The cities of Oxford and Cambridge are, of course, famous worldwide for their university colleges. However, over the last couple of decades especially they have developed an additional reputation as centres of business and commerce and also as desirable 'honeypot' commuter locations too. In this report we will look at what's going on in these two markets, including both the student and wider property markets, and at what the prospects for investors might be.
Oxford's population is currently 125,000, a figure which has grown 12% over the last decade making it one of England's fastest expanding cities. Official forecasts suggest the population will grow by 10,000 by the end of this decade.
The universities (the University of Oxford and Oxford Brookes University) are significant contributors to the economy and also to the population, having around 30,000 students and supporting approximately 21,000 jobs in the wider area. However, there are a number of other significant industries/employers too including professional and scientific, publishing and IT, tourism and hospitality, healthcare, retail and manufacturing.
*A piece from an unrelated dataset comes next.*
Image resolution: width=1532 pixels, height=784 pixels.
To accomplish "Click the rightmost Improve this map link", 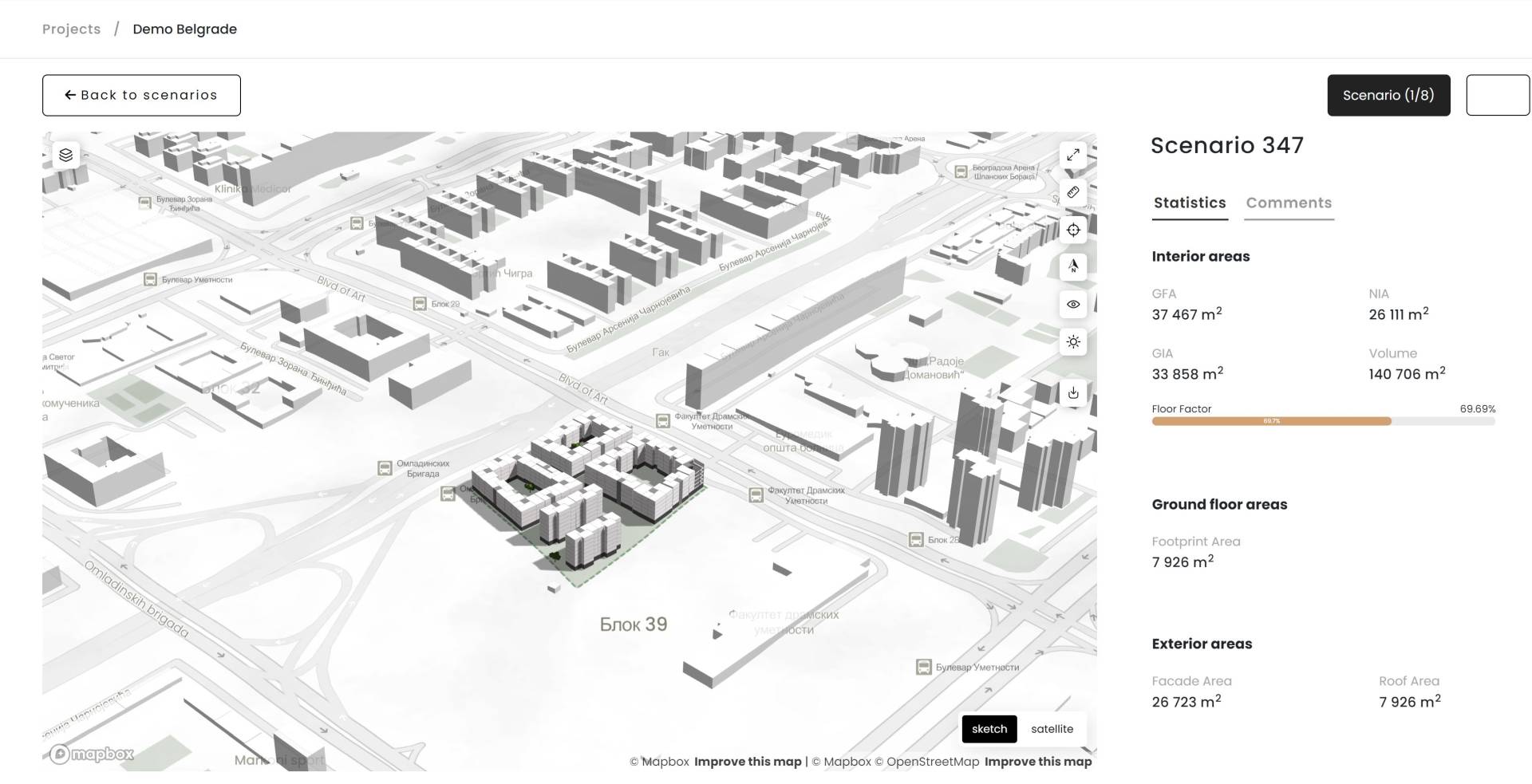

The BMW 'Plant Mini' at Cowley is the largest private sector employer with 4,000 jobs and has announced plans to create another 1,000.
Oxford benefits from a strategic position on the road network, but a number of upcoming rail projects will make it much better connected by rail and potentially even more attractive to commuters. A new half-hourly fast service to London Marylebone from a new Oxford Parkway station will start in 2016. The reopened East West railway line will connect Oxford to Bedford, Milton Keynes and Aylesbury and allow Oxford travellers to connect into Midland Main Line and West Coast Main Line services in 2019 and could eventually re-establish a rail service to Cambridge. Other regional rail lines are being electrified allowing faster services and a direct service to London Heathrow Airport is proposed.